Action item: Reproduction of part of the material below, pictures omitted: copy exactly, and only, the lines starting with the one with "Image resolution: width=608" and going on through the one with "The height and".

▬▬▬▬▬▬▬▬▬▬

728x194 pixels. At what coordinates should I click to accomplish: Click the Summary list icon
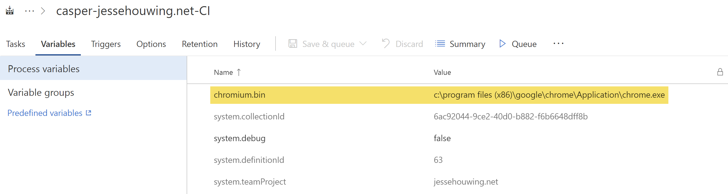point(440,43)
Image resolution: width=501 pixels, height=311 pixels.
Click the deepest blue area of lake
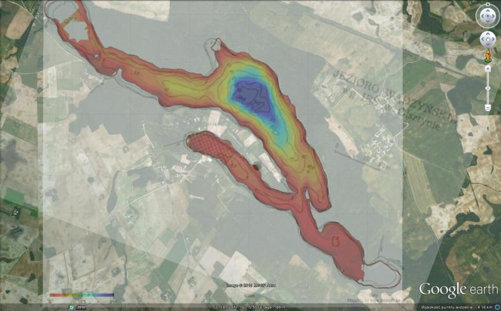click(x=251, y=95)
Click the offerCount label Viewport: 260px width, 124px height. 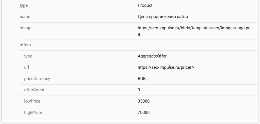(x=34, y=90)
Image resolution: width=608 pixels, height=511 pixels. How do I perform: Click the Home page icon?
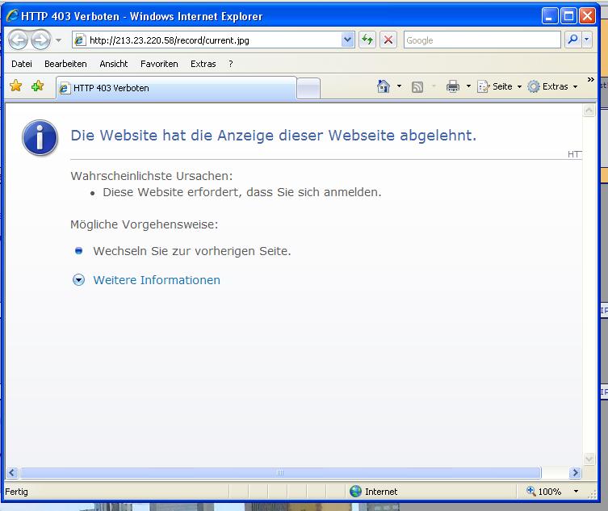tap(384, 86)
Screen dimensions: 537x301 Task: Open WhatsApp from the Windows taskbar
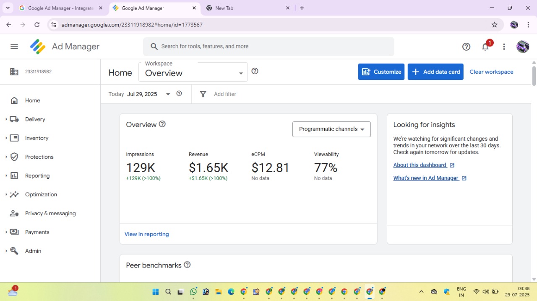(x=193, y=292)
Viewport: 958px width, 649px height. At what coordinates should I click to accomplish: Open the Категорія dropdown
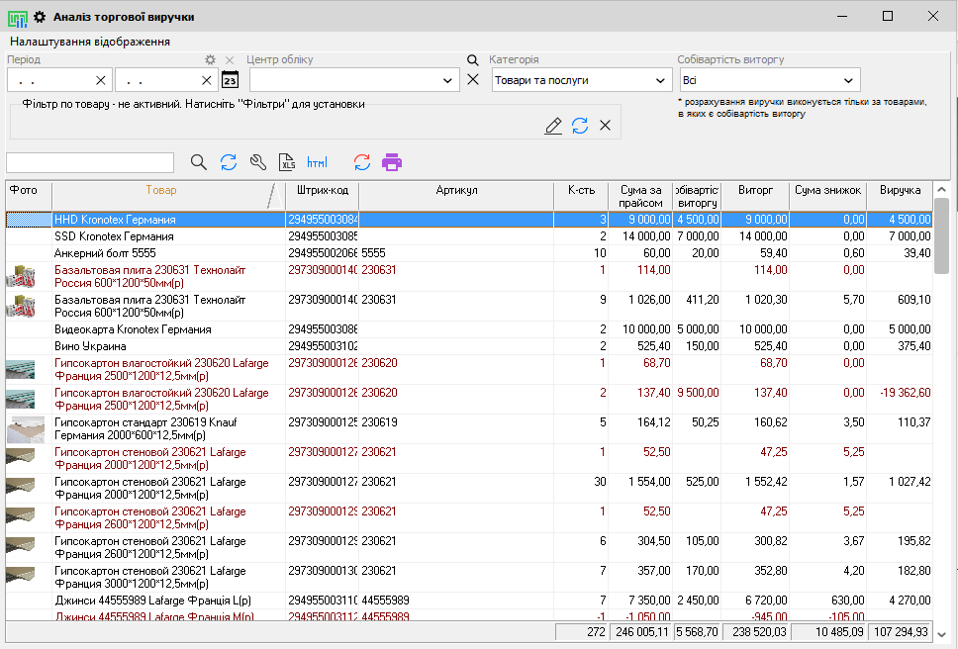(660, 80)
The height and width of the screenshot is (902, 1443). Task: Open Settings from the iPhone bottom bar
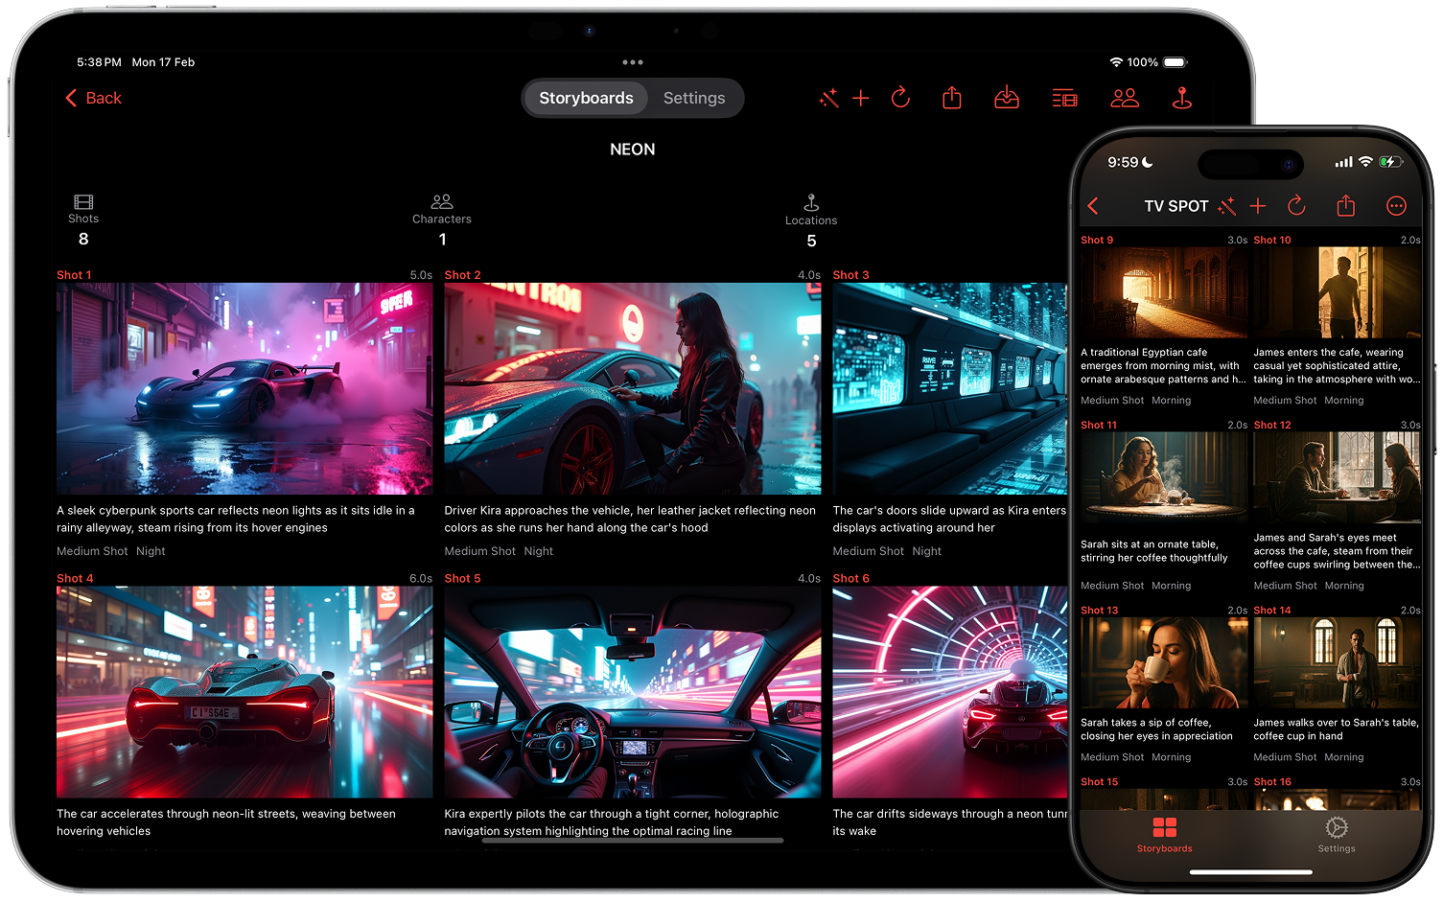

▬▬▬▬▬▬▬▬▬▬

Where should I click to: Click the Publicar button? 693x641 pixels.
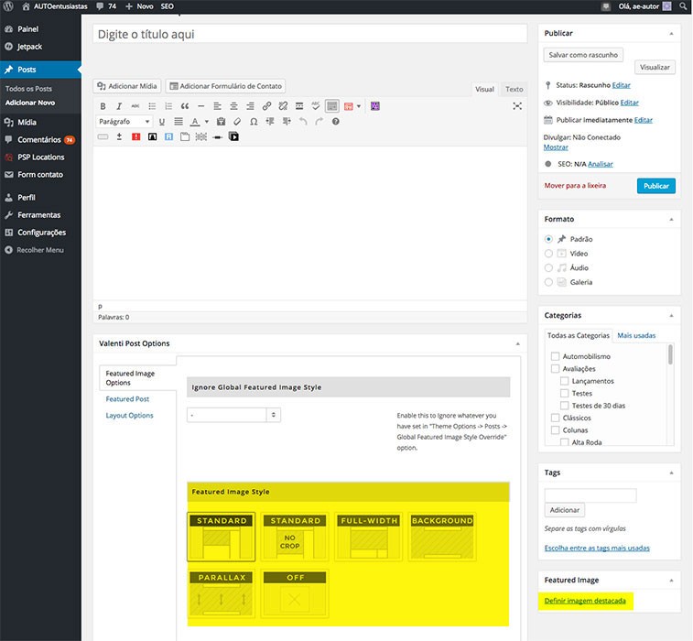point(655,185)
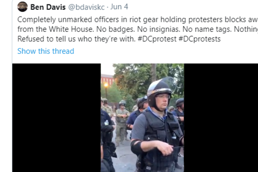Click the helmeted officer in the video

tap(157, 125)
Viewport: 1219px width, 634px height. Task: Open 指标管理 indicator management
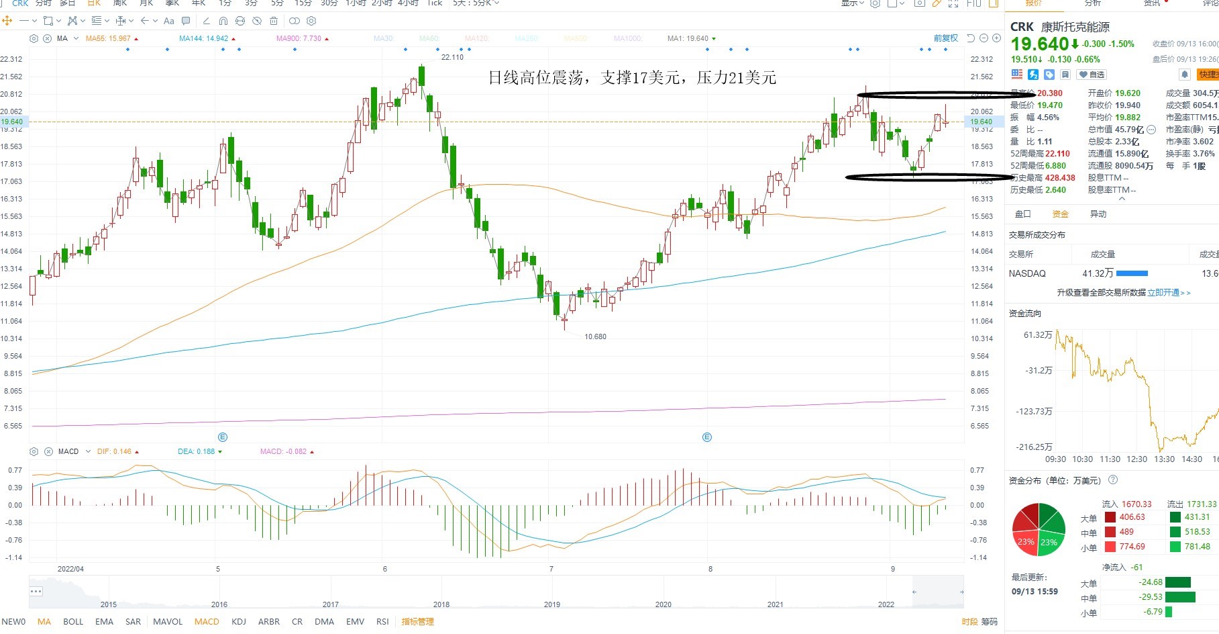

▬▬▬▬▬▬▬▬▬▬

The completed task:
Image resolution: width=608 pixels, height=511 pixels. How do I perform: Click the Home page icon?
tap(384, 86)
Screen dimensions: 537x301 Task: Open WhatsApp from the Windows taskbar
(x=193, y=292)
Viewport: 958px width, 649px height. At what coordinates should I click to accomplish: Open the Категорія dropdown
(660, 80)
The height and width of the screenshot is (902, 1443). Task: Open Settings from the iPhone bottom bar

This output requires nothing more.